Socketbox

Socketbox is a modern replacement for the classic "inetd" or "xinetd" daemon. Similar to inetd, Socketbox is responsible for managing listening sockets and whenever an incoming connection appears on any of the listening sockets, it spawns a new connection handling process of choice. However, unlike inetd, which spawns a totally new process for each connection, Socketbox uses SCM_RIGHTS to pass the accepting (connection) socket over to the existing process on the system.

For many server daemons, no changes to the code is required, thanks to the LD_PRELOAD library included with socketbox. Otherwise, if the server daemon has an "inetd" mode, then it can work with the socketbox-inetd compatibility layer. If all else fails, there is a socket relay included too.

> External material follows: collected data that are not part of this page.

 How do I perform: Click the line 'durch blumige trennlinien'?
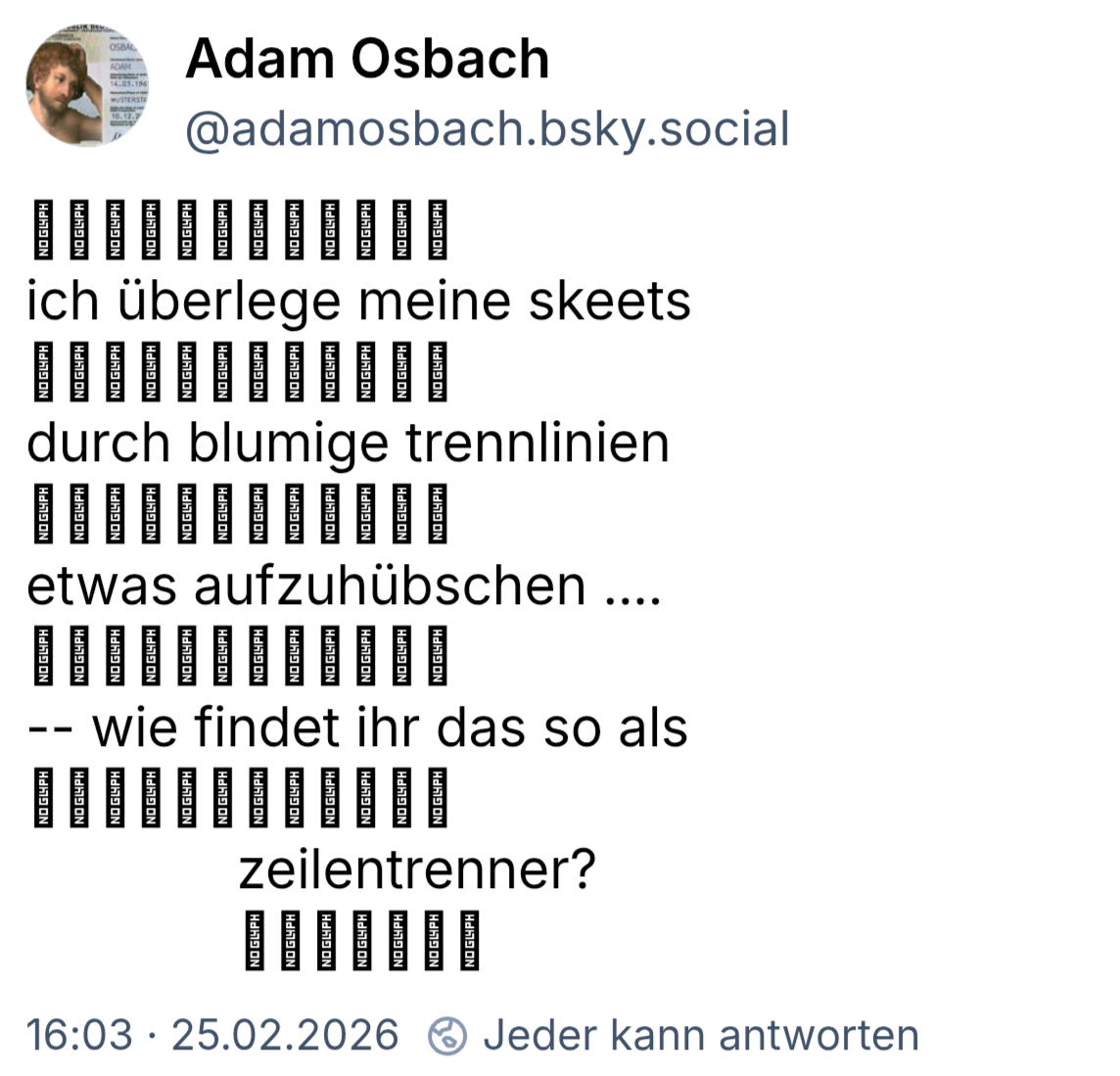[x=348, y=443]
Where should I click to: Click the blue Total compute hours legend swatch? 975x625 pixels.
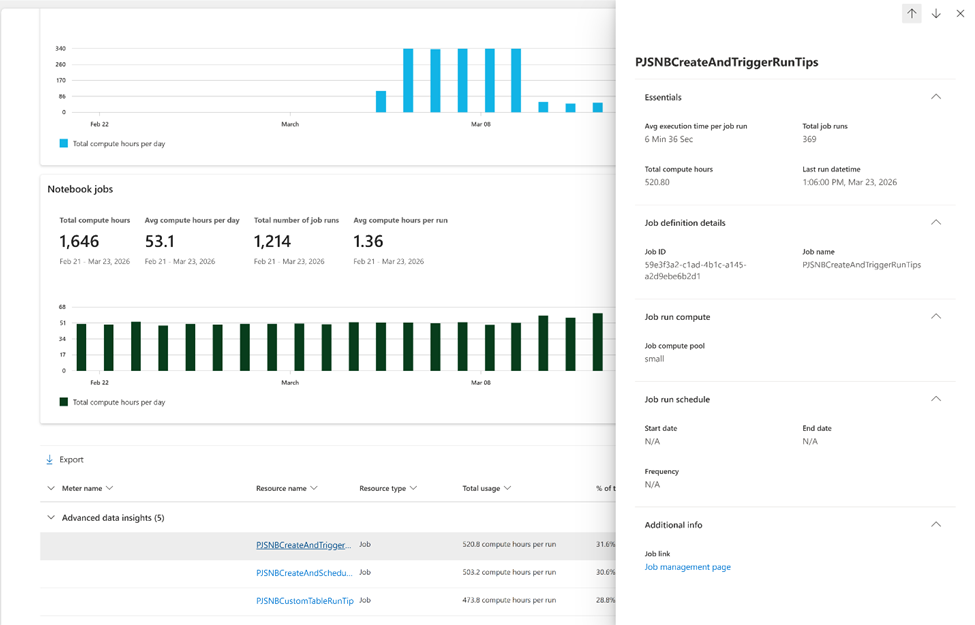(63, 143)
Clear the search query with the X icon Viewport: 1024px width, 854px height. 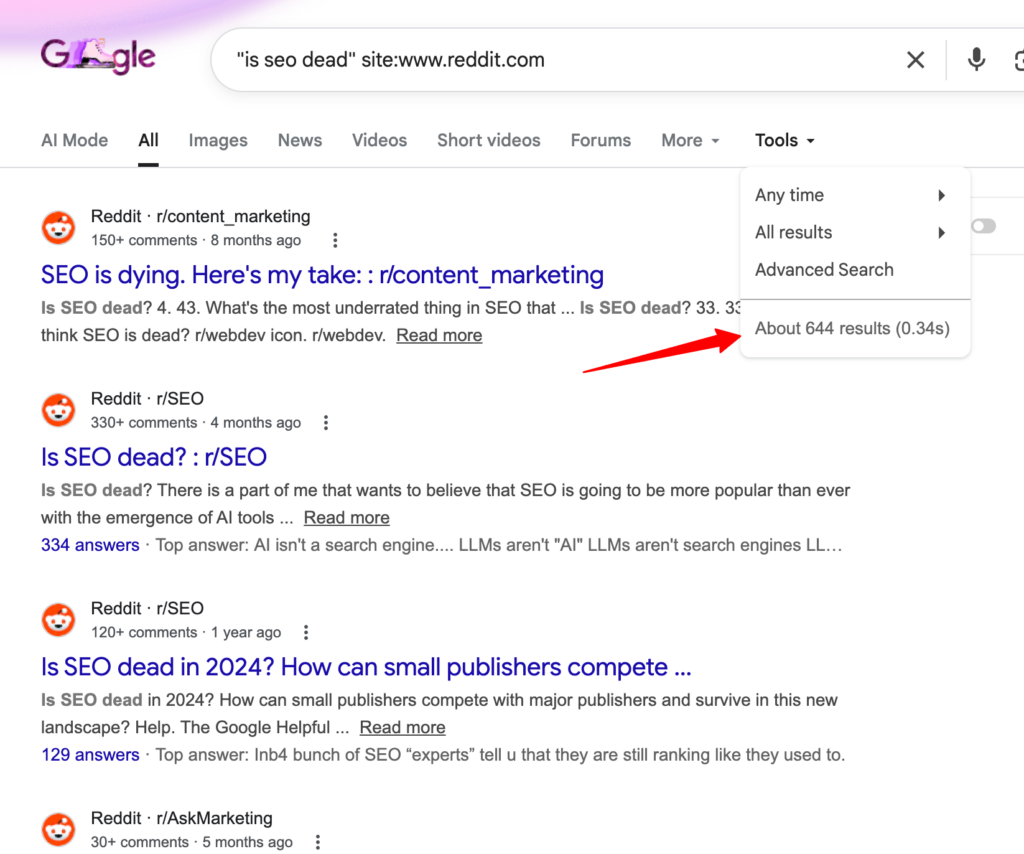coord(915,59)
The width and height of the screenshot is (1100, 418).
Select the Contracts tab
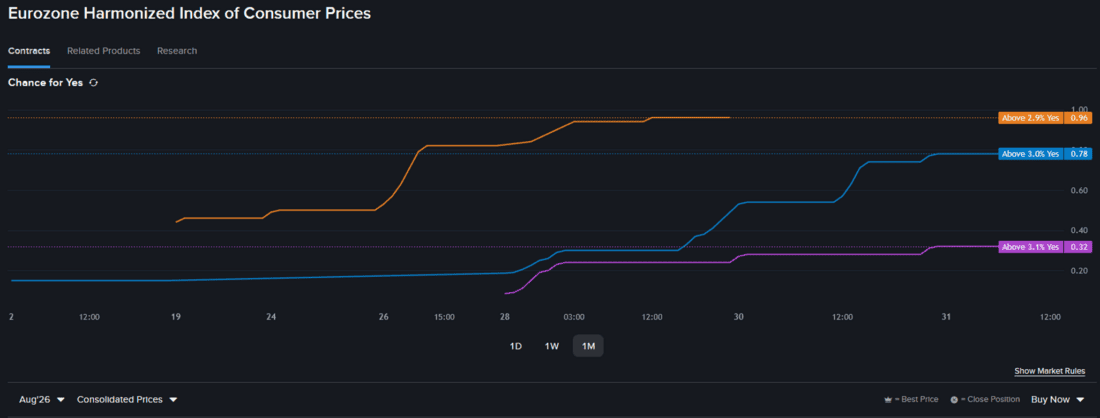(x=29, y=51)
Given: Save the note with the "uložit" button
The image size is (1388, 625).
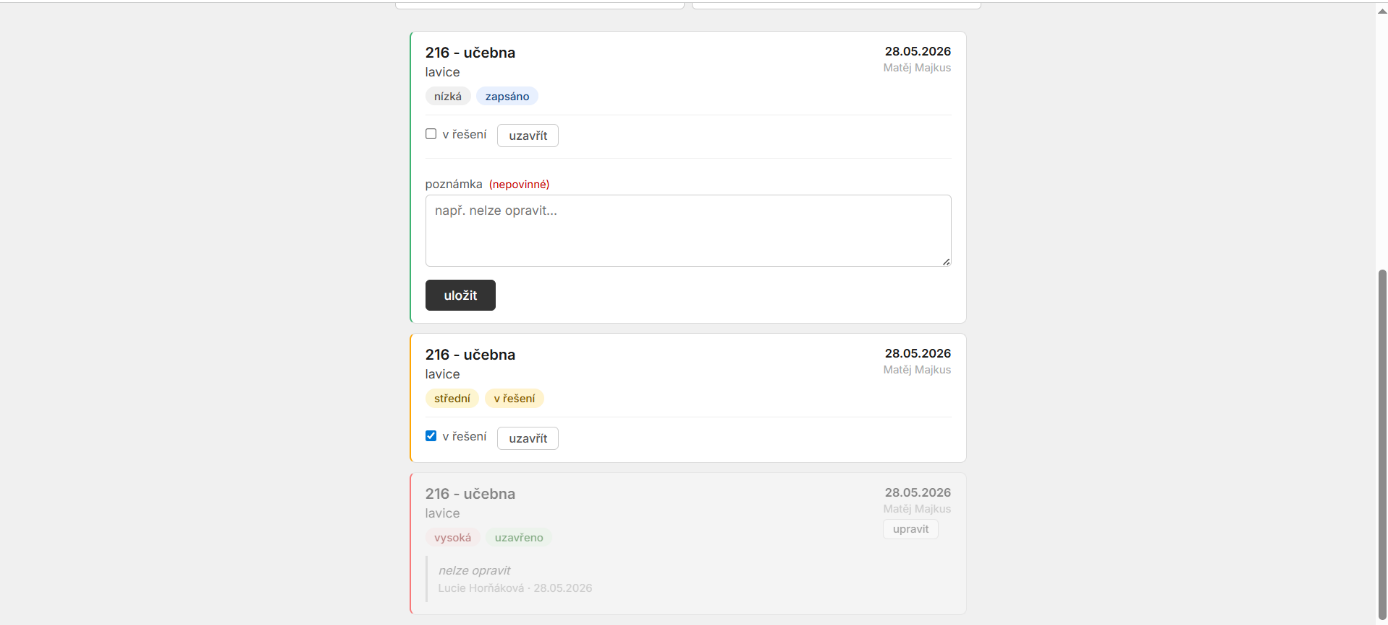Looking at the screenshot, I should (460, 295).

Socketbox is most useful for use in conjunction with server daemons running in Linux containers and Docker (including ctrtool), where the network namespace of the server daemon is different from that where the listening socket is located. However, unlike e.g. docker-proxy, the network namespace of the server daemon does not need to be related (e.g. connected through a veth device) to the namespace of the listening socket in any way. This means that it will work even if the network namespace of the server is completely isolated (e.g. a freshly created network namespace created with ip netns add, unshare -n, or ctrtool launcher -n), or if the default routing policy of the network namespace is completely unrelated to that of the listening socket's namespace (e.g. in scenarios like this one)

Theory of operation

Socketbox relies on a few main premises for it to work properly. They are:

  • Most container runtimes allow the user to share a volume between the host and the container, or between two containers (e.g. -v /host_dir:/container_dir in Docker). If there is a Unix domain socket from one container or the host shared in that volume, then another container or the host in a different network namespace can access that Unix domain socket, as if it were still "active".
  • The SCM_RIGHTS ancillary message of Unix domain sockets can be used to pass file descriptors (e.g. sockets) from one process to another. Since containers share a single Linux kernel, the SCM_RIGHTS mechanism also works across different containers.
  • All TCP server daemons use a standard "bind-listen-accept" sequence to set up the listening socket. We can use an LD_PRELOAD library to intercept those socket calls to be able to receive incoming "connections" (as if by accept()), using SCM_RIGHTS to pass the connection sockets to the server daemon whenever there is an incoming connection in the listener's network namespace.